Collect every line below that contains the word "button", matching its case exactly, and copy each of those lines.
★ ★ ★ ★ ★ ★ ★
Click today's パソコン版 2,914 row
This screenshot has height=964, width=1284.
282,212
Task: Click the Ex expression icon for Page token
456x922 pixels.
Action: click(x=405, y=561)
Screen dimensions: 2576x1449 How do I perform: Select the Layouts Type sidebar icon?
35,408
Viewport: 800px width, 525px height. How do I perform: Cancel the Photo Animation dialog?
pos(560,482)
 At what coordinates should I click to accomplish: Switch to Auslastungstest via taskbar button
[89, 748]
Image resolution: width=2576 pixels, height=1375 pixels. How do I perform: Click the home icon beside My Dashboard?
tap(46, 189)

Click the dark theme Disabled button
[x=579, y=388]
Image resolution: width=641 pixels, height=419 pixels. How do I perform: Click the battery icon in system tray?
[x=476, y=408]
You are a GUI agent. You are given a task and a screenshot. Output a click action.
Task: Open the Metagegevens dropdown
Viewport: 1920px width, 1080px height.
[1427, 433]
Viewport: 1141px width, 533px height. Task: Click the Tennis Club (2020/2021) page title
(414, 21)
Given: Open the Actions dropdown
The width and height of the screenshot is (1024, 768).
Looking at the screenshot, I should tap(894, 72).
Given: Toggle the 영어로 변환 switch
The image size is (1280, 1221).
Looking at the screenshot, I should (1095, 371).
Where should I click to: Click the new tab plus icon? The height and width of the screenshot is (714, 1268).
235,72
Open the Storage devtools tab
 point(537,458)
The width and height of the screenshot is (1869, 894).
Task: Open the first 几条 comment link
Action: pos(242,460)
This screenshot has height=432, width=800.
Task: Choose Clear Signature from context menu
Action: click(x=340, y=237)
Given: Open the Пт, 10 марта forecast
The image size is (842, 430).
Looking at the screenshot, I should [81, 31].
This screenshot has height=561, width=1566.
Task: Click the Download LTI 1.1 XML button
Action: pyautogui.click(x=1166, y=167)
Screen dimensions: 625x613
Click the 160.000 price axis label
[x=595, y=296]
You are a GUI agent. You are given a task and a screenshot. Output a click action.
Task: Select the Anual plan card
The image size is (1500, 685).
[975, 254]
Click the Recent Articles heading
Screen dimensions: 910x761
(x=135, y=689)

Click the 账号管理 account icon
★ ★ ★ ★ ★ ★ ★
Response below:
 At what coordinates should I click to accomplish: Switch to Auslastungstest via taskbar button
Click the dark theme Disabled button
Task: Click the Download LTI 1.1 XML button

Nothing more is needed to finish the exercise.